DIAGNOSTIC APPROACH TO HEPATIC NEOPLASMS

Most hepatic neoplasms present with right upper quadrant abdominal pain or an abdominal mass. Hemorrhage, systemic manifestations, and biliary obstruction (from strategically located tu­mors] may also occur. Visualization of discrete focal lesions and histological examination of tis­sue are generally required for diagnosis. Thus evaluation employs one or more imaging procedures followed by percutaneous, laparoscopic, or surgical biopsy of one or more lesions. Radionu­clide scanning is a reasonable first step in the work-up, although imaging by computed tomog­raphy or ultrasound may be more sensitive in de­tecting small lesions and offers the advantage of performing guided percutaneous biopsy or aspi­ration cytology. Localization of lesions is gener­ally followed by biopsy; however, additional fac­tors must be considered.
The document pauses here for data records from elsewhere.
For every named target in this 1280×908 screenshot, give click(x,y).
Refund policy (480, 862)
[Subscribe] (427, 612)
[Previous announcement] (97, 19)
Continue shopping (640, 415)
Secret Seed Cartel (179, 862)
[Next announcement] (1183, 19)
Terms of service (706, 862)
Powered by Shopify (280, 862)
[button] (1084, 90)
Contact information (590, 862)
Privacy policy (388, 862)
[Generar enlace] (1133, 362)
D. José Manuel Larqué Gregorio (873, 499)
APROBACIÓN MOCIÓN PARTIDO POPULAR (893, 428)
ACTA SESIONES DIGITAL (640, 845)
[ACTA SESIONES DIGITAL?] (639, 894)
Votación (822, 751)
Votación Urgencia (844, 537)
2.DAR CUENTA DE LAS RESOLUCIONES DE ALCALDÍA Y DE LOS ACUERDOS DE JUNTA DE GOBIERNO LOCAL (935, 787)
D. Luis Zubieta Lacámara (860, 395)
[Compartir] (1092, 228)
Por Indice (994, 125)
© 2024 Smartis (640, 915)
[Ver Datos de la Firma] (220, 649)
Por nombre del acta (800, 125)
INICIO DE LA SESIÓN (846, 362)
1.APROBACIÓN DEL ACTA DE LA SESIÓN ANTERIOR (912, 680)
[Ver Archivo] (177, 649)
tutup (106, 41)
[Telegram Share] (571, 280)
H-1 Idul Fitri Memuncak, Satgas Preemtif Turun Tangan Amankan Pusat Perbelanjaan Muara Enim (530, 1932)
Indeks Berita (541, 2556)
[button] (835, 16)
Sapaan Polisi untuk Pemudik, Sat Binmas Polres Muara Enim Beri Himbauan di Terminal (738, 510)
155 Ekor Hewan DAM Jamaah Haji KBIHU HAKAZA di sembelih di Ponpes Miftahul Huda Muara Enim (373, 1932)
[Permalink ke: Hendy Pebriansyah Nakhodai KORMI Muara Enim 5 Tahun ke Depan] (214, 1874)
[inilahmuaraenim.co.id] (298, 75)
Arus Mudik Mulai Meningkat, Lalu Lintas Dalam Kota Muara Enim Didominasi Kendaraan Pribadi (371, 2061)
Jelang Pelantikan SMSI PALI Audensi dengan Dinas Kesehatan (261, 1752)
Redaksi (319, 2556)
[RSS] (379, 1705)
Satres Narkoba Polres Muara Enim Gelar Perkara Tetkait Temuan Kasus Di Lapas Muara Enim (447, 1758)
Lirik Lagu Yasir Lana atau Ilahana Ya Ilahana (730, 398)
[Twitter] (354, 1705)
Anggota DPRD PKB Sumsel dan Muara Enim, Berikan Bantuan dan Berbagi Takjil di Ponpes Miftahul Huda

Percutaneous biopsies of vascular lesions such as hemangiomas, angios­arcomas, and perhaps hepatocellular adenomas are potentially dangerous, whereas cells obtained by aspiration cytology frequently fail to differ­entiate hepatocellular adenoma, hepatocellular carcinoma, and normal hepatocytes. Thus, the choice of procedures will depend on the diag­nostic and therapeutic options under considera­tion.